Né à Paris en 1888, Paul Morand commence en 1913 une carrière de diplomate qui le conduira aux quatre coins du monde. Révoqué après la seconde guerre mondiale, il est rétabli dans ses fonctions d'ambassadeur en 1953 et mis à la retraite des Affaires étrangères en 1955. Elu à l'Académie française en 1968 il décède à Paris en 1976. Considéré comme l’un des pères du « style moderne » en littérature, il s'est imposé comme l'un des grands écrivains français du siècle dernier.
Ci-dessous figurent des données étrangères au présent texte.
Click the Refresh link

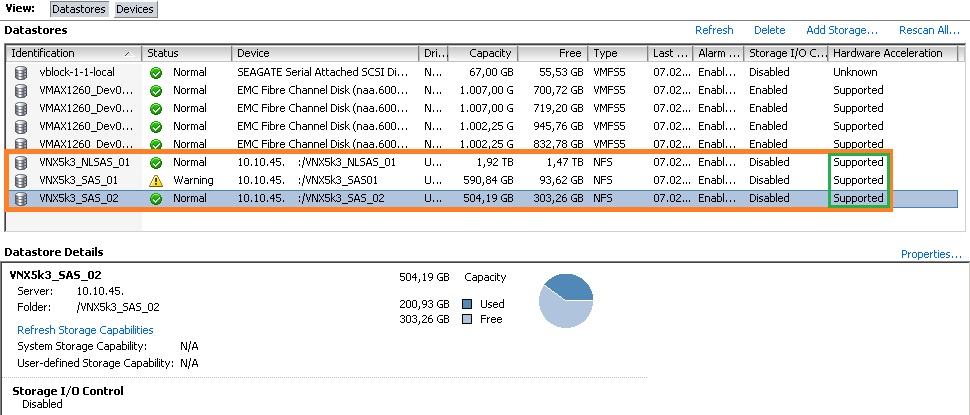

Eloge du repos date de 1937, un texte assez court, genre d’essai, écrit rapidement après l’adoption de la loi sur les congés payés par le gouvernement du Front Populaire.
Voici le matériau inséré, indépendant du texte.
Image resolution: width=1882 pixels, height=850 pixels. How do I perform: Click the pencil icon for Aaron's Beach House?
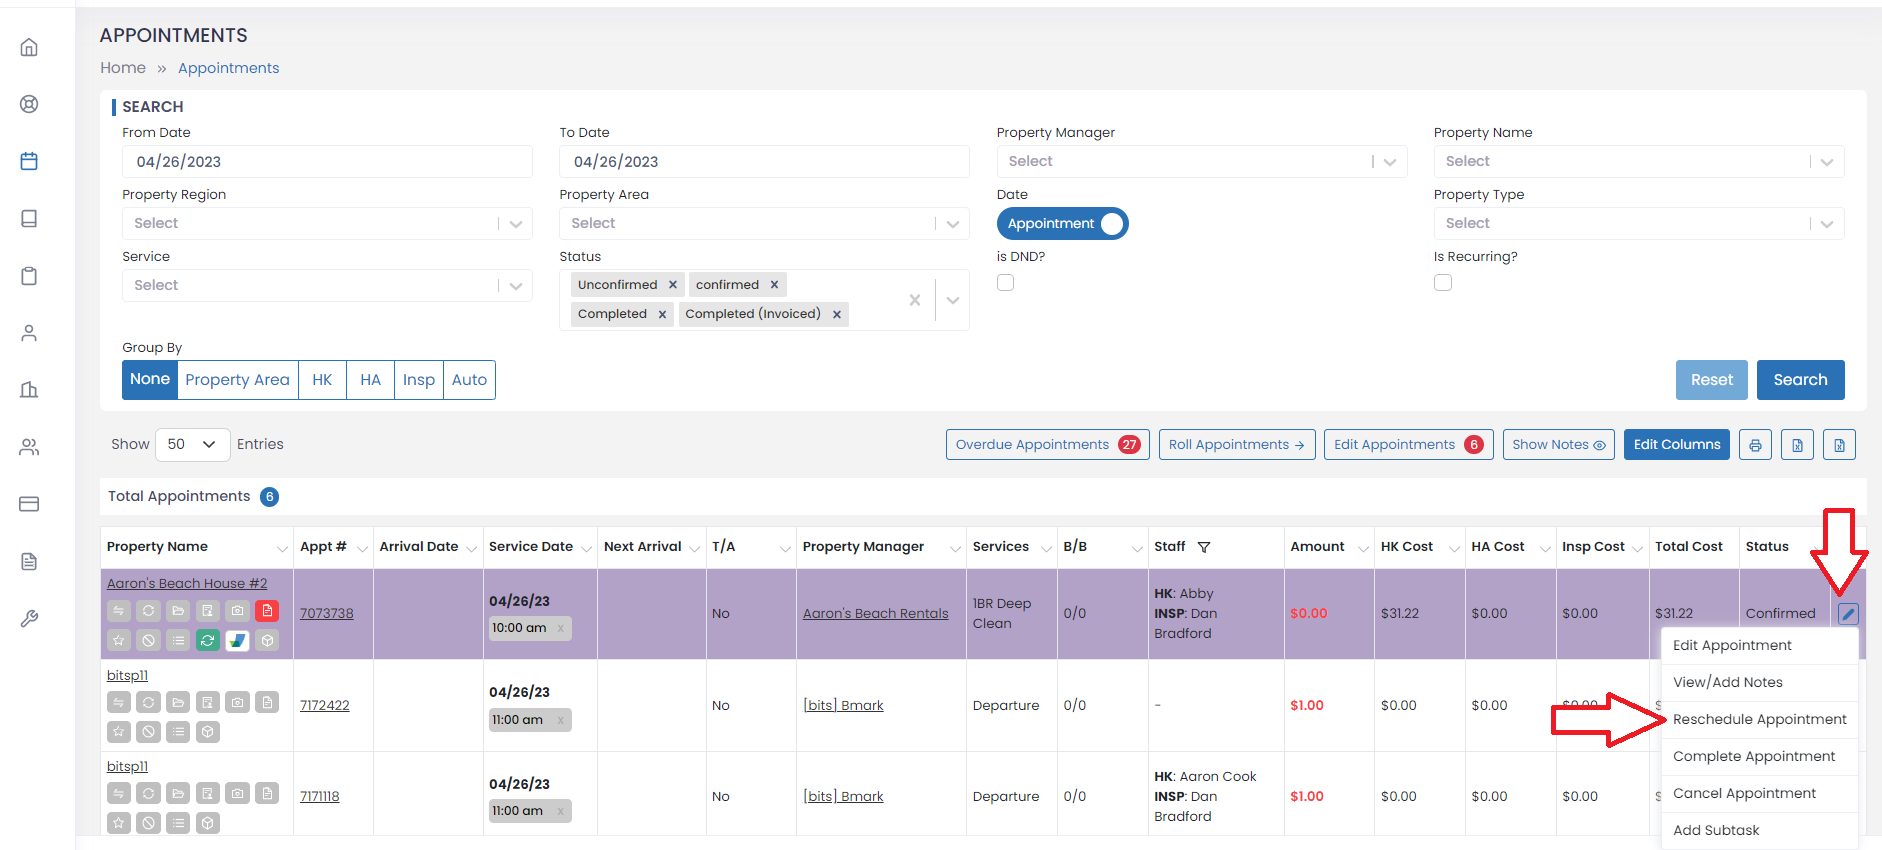click(x=1848, y=614)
Paul Morand assoit sa réflexion sur un constat simple : si on apprend un métier, on devrait aussi apprendre à se reposer et à prendre des vacances ! Et Morand s’y connait en « vacances » puisque ce petit bouquin a été écrit après onze ans de voyages autour du monde, entre sa mise en congé du quai d’Orsay (1926) peu avant son mariage avec la riche princesse Soutzo et son retour à la diplomatie (1938).
L’oisiveté doit s’apprendre, le repos véritable est dans la tête et tout l’argent du monde n’y changera rien, le repos de l’esprit ou de l’âme ne s’achète pas. L’auteur donne des conseils aux Français lorsqu’ils voyagent à l’étranger (ils ont des devoirs). Les temps libres permettent aussi la pratique de sports ou d’activités physiques (un esprit sain dans un corps sain). Mais la grande vérité reste dans « la vie intérieure, maîtresse de notre vrai repos. »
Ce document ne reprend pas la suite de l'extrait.